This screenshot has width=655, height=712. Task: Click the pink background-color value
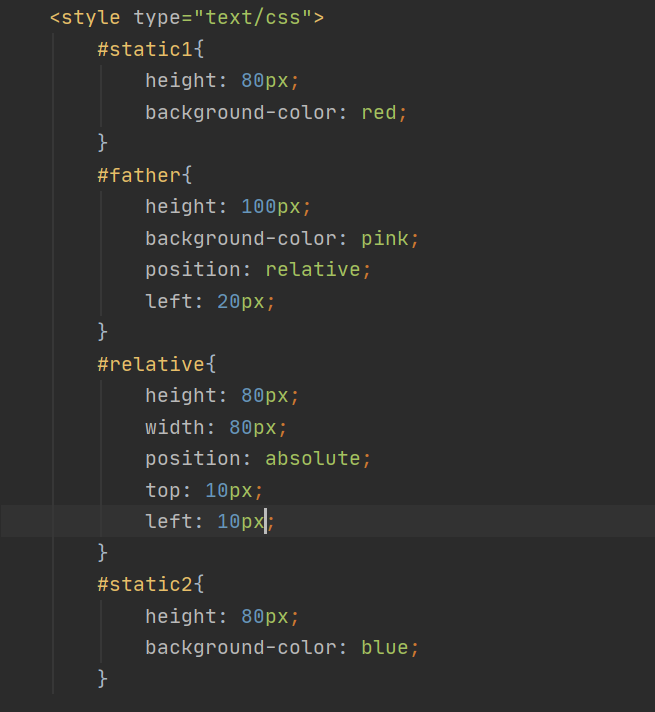(385, 238)
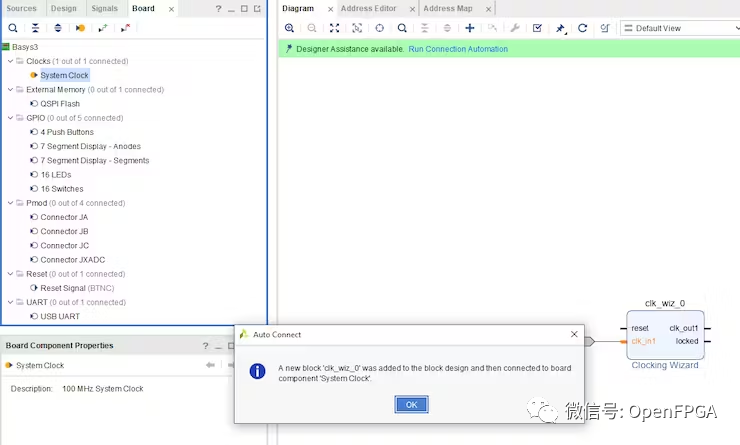Select the clk_wiz_0 Clocking Wizard block
This screenshot has width=740, height=445.
point(665,335)
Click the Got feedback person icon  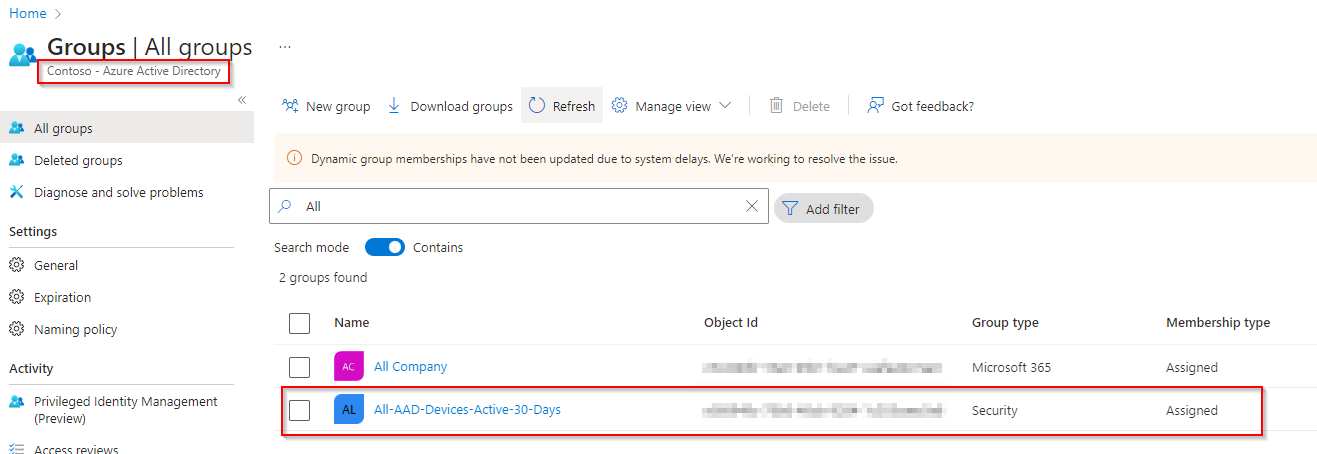coord(875,106)
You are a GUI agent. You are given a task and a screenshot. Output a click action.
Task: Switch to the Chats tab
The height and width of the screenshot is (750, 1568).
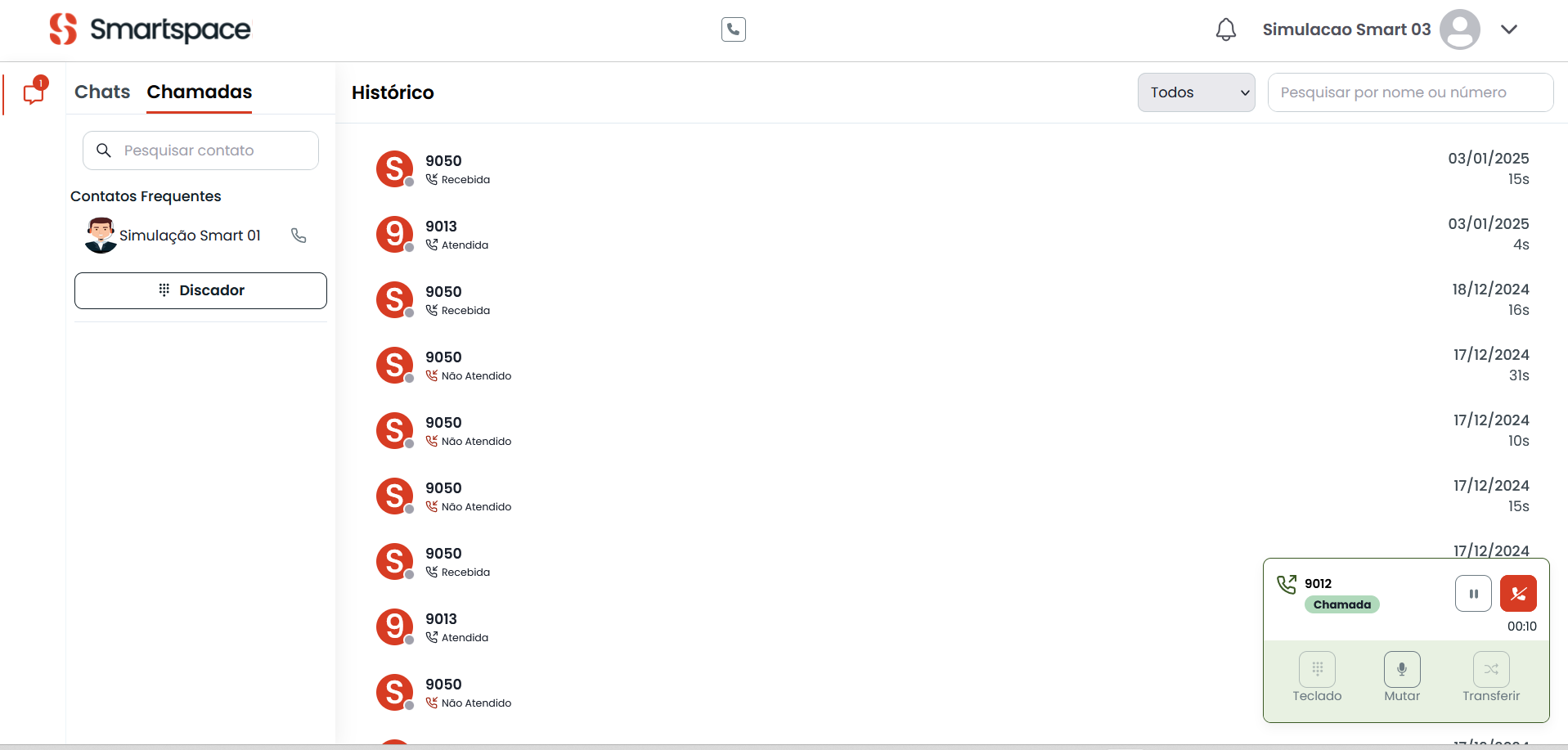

════════════════

TO DO:
Swap "screenshot" for "screen image" in the lines from the one with "You are a GUI" through the end of the records, and give those lines again with nothing else changed. Leave the pictures out of the answer.

ANSWER IN FULL:
You are a GUI agent. You are given a task and a screen image. Output a click action.
Task: Switch to the Chats tab
The height and width of the screen image is (750, 1568).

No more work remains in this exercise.